UN reports discovery of bodies in E. Timor
UN reports discovery of bodies in E. Timor
UNITED NATIONS (Reuters): A mass grave site was discovered in
East Timor, possibly containing more than 50 people, while divers
found the remains of more bodies at the bottom of a lake, the
United Nations reported on Monday.
UN military observers confirmed 18 burial places in the
enclave of Oecussi-Ambeno, which is surrounded by Indonesian West
Timor territory. Some of the graves contained more than one body,
UN spokesman Fred Eckhard said.
He said villagers reported the graves contained the bodies of
more than 50 people who had been fleeing pro-Jakarta gangs or
militia "when they were captured by the militia and shot on Sept.
10." Others put the numbers at more than 65 dead.
A spokesman for the Australian Defense Ministry, whose troops
dominate an international force in East Timor, reported from the
East Timor capital, Dili, that 14 bodies had been uncovered to
date.
Pro-Jakarta militia conducted a scorched-earth policy of
killing, looting and burning to protest an Aug. 30 ballot in
which East Timorese voted overwhelmingly for independence from
Indonesia. Peacekeepers have so far found some 200 bodies.
Separately, Eckhard said Australian divers, acting on a tip
from local people, found human remains at the bottom of a lake in
the Liquica district, once a stronghold of the militia.

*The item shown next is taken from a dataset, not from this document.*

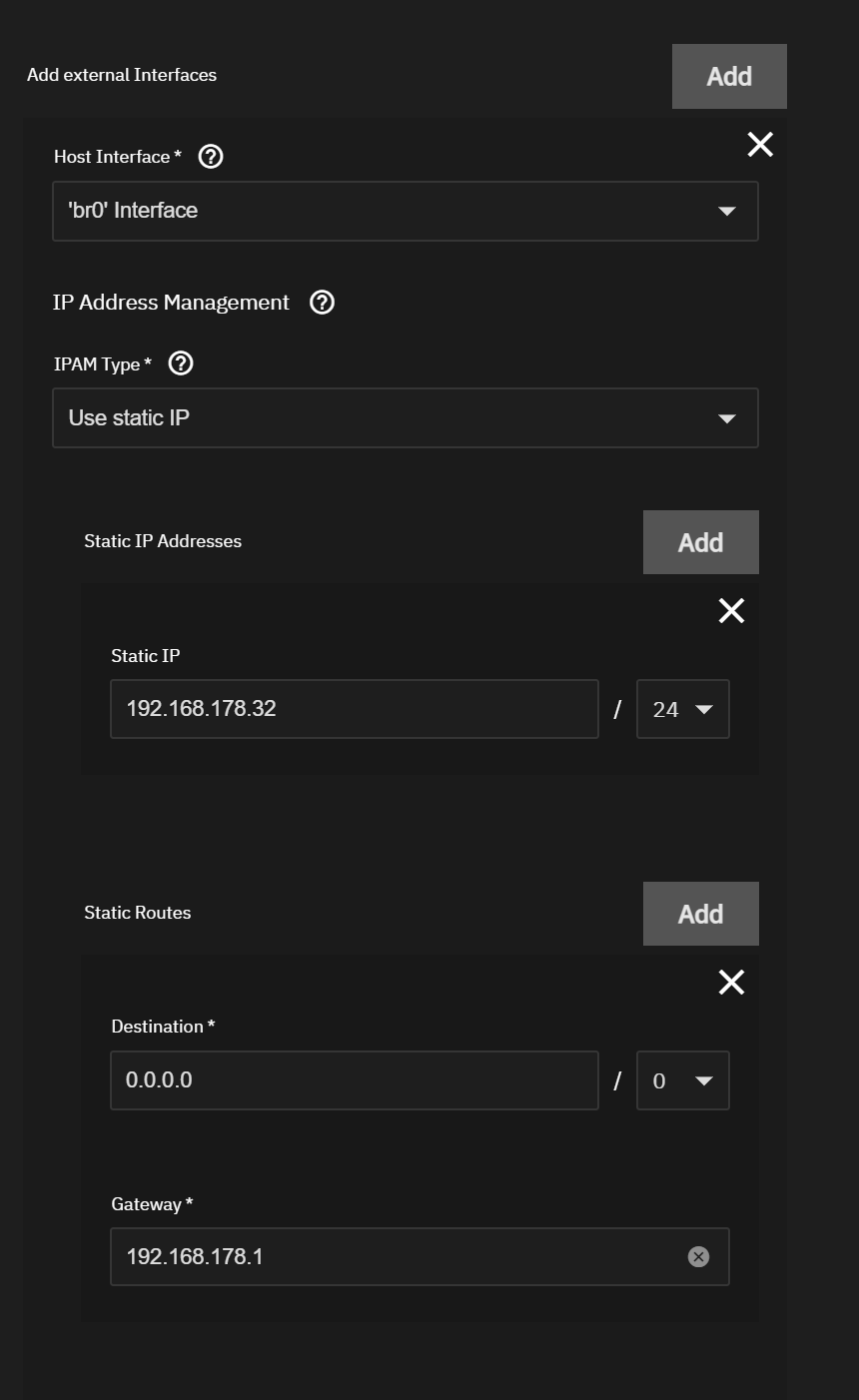Screen dimensions: 859x1400
Task: Open help tooltip for Host Interface
Action: [x=211, y=156]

He gave no estimate of how many corpses were discovered but
Australian sources reported about a dozen bodies dumped in a lake
at Maubura. They may have been killed last April when at least 25
parishioners were hacked to death by the militia at Liquica's
Roman Catholic Church.
The killings in the enclave of Oecussi, also known as Ambeno,
were reported in October by East Timor's independence leader,
Xanana Gusmao, who said as many as 65 people were allegedly
murdered in attacks by the militia and the Indonesian army.